For charter schools, there are a couple ways to grow. Some open up more sites or franchise their models. Others expand through influence, becoming thought leaders to those around them.
Summit Public Schools, a charter management organization based in Redwood City, CA, is emerging as an exemplar of the latter, with a unique approach centered around collaborating and sharing its time, its collection of curated learning resources and homegrown learning management software.
“It sounds corny, but we do this work because we believe in public education in America and we don’t see a pathway forward to getting better without collaboration,” says Summit chief executive officer Diane Tavenner.
Summit’s model has gained a great deal of attention from fellow charter schools and districts alike, not only for its unique blend of competency and project-based learning or extreme focus on student-led learning, but also for the technology its developed in-house.
After spending the last couple of years refining its model, Summit is ready to spread its homegrown tech by reaching out to other schools, sharing, making friends, and, yes, influencing others.
“With everything we’ve built and done in the last couple of years, our goal has been to create a set of tools that can be widely accessible for free,” says Jon Deane, Summit's chief information officer. For Summit, the tools are instruments for supporting the model they’ve designed.
Case in point: Summit students spend a majority of their day working on group projects, assisted by teachers. They also work individually on mastering content skills, each following their own unique path of learning to master each skill. Each student decides how fast he or she wants to work through the content skills, which resources to use and when to take the relevant assessments.
This is where Summit’s Personal Learning Plan (PLP) tool and curated sets of playlists come in. To practice their emerging skills, students use playlists, which contain resources curated by Summit teachers and housed on Activate Instruction. To keep track of which playlist they should be working on, students turn to the PLP tool, which tracks the skills that they’ve mastered and the ones they have yet to attempt.
Summit CIO Deane says these tools are “built specifically to support the type of personalized learning model we believe in: self directed learning, supporting cognitive skills and habits of success.”
Last year, Summit made the playlists of Common Core-aligned resources it developed available to the public via Activate Instruction, a platform created by Illuminate Education and supported by the Girard Foundation.
This year, Summit wants to share its PLP tool with a broader community. But sharing this data-driven platform, built specifically around Summit’s unique needs and model, involves more than just sharing a collection of online resources.
“We are not a company. Our tool is changing quickly, and it doesn’t make sense for us to build it out as an open tool yet until we understand how it can best be adopted by others,” says Deane.
Network leaders say they will work with other schools to help them identify their needs, as well as where the PLP may need to change to support those needs. Summit school leaders are seeking five to 20 partner schools by fall 2015; each of those schools will pilot its tool. With these schools, Summit will share best practices, playlists, projects and assessments. School network leaders hope to learn how to support implementation and adoption in schools other than their own.

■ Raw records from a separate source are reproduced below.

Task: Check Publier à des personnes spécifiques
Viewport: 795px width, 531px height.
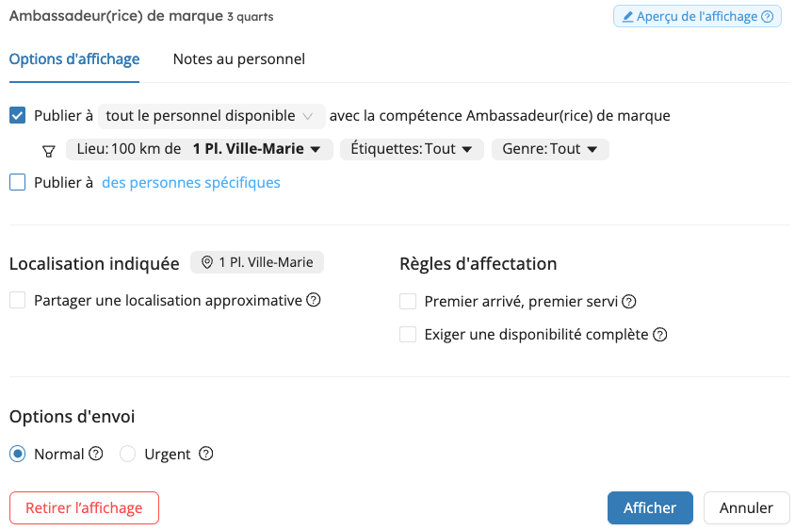Action: (17, 182)
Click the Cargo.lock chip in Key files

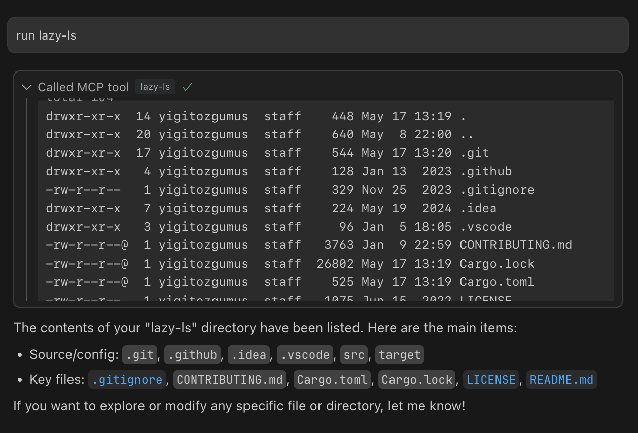[417, 380]
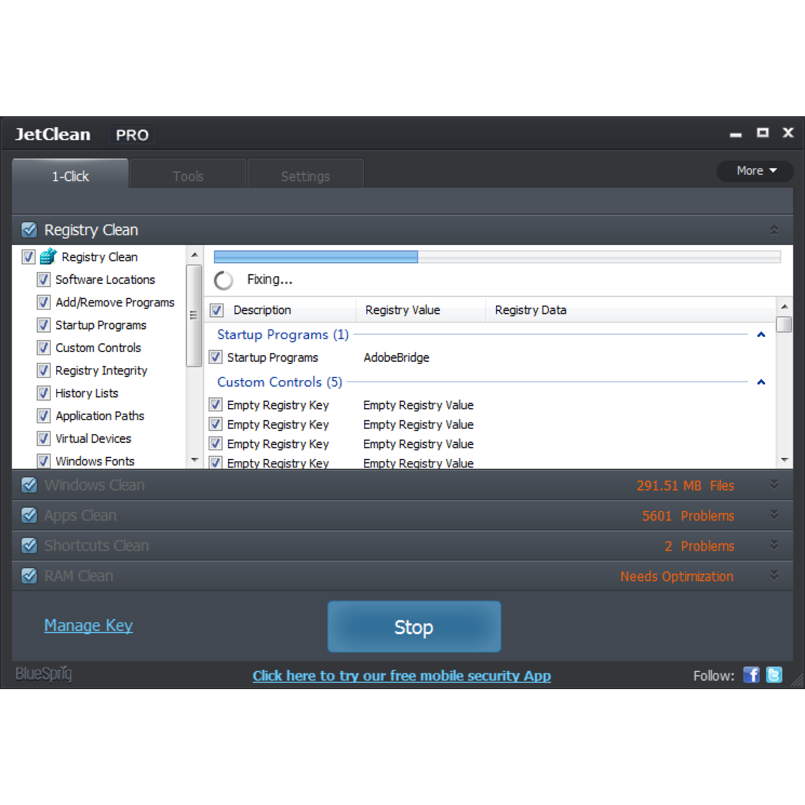Uncheck the AdobeBridge startup entry checkbox

click(216, 357)
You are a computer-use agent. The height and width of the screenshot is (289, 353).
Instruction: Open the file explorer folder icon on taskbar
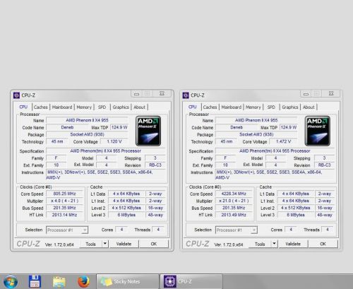point(59,282)
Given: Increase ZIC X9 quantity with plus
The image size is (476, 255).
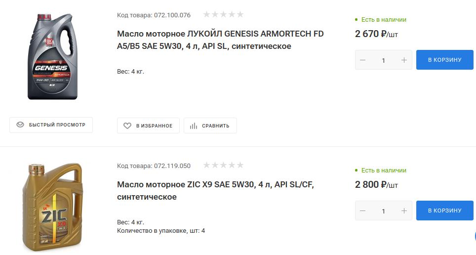Looking at the screenshot, I should (x=404, y=211).
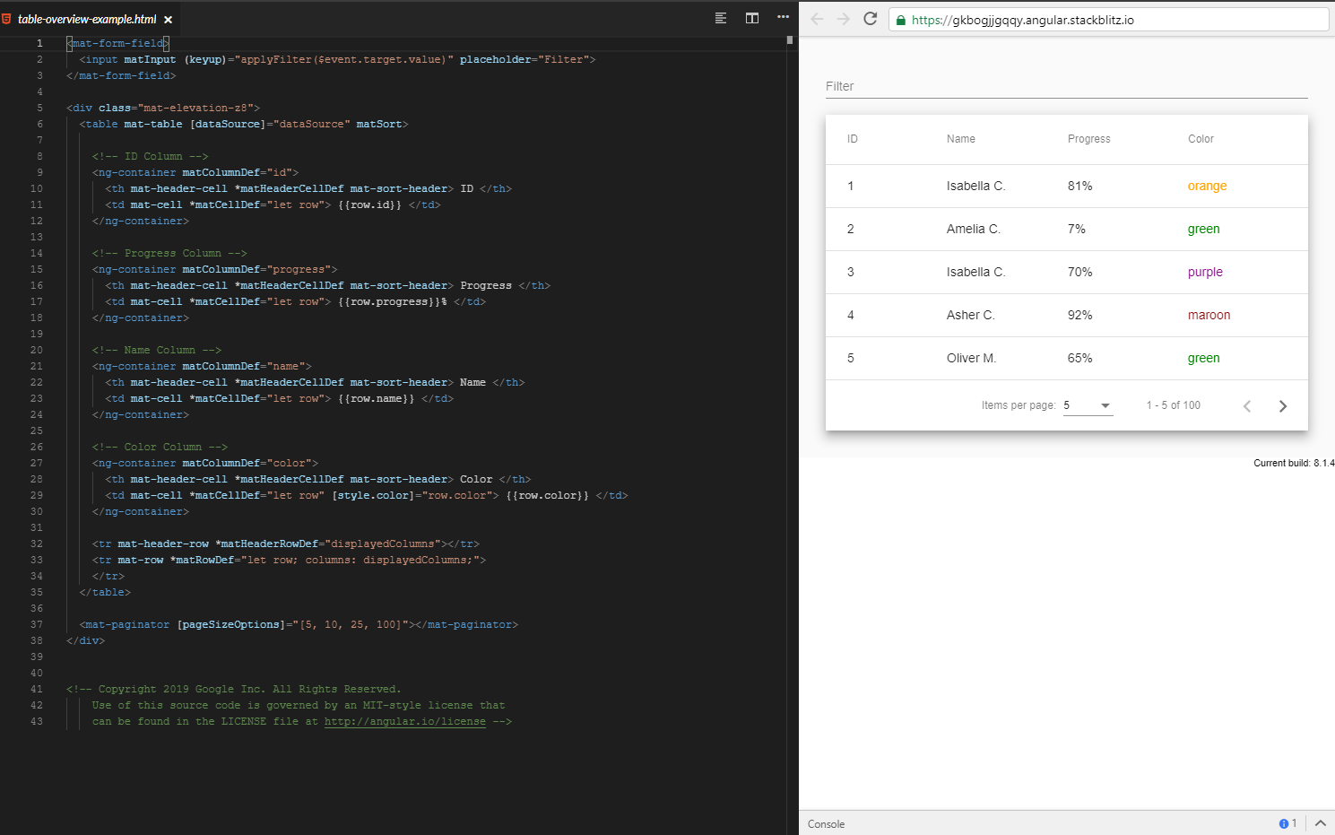Select the table-overview-example.html tab

point(85,17)
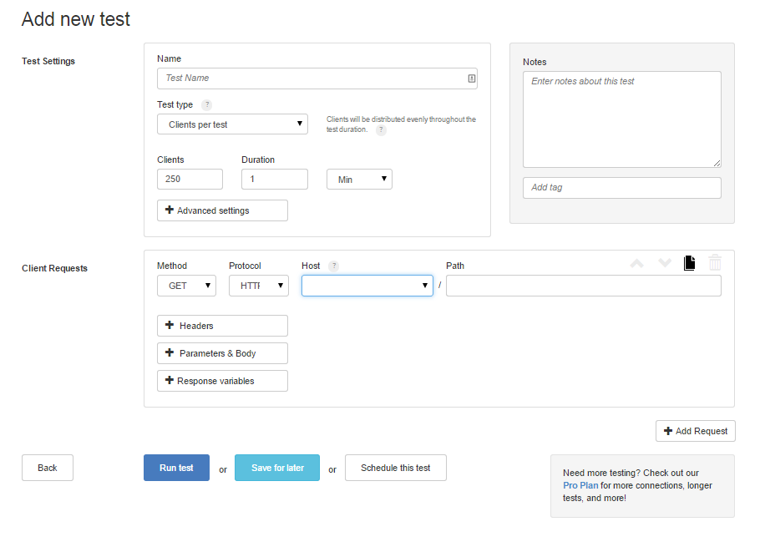Click the help icon next to test duration note
The height and width of the screenshot is (537, 765).
[382, 130]
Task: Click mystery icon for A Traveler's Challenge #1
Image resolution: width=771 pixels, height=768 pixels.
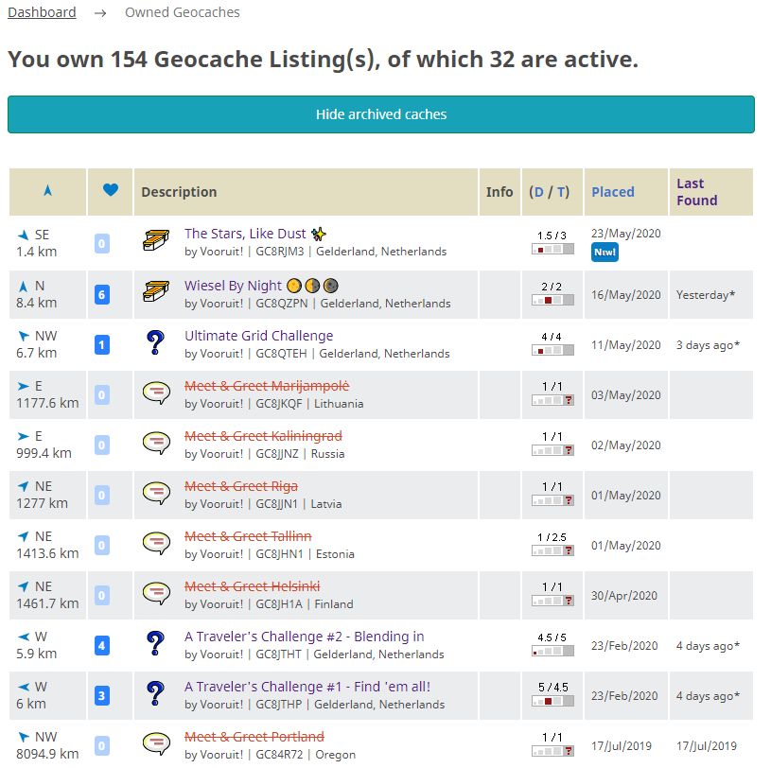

“There’s a lot we can learn about how people access and adopt this tool. We want to find partners we can learn from,” says Deane.
In July, Summit invited 20 districts and charter schools from across the country to its Redwood City, CA campus to participate in a series of 48-hour "consultancies." For two days, Summit school leaders shared the details behind their school model, the technology that supports it, and helped the other attending school leaders create plans they could take home to their own districts to support more personalized learning approach.
Attendees included administrators from Denver Public Schools,Pasadena ISD, Horry County Schools, and even small districts, such as Alabama's Piedmont City Schools. Also, in the room were emerging charter schools such as Design Tech High, East Bay Innovation Academy, and Alpha Public Schools. Many of the participating districts have received Next Generation grants from the Gates Foundation; the weekend costs were covered by the Charles & Lynn Schusterman Family Foundation, Next Generation Learning Challenges, and the Girard Education Foundation
“Through these consultancies, we hope to understand where [other schools'] model is, figure out where the overlap is, how we might influence that and support schools to push their work forward in personalized learning,” says Deane.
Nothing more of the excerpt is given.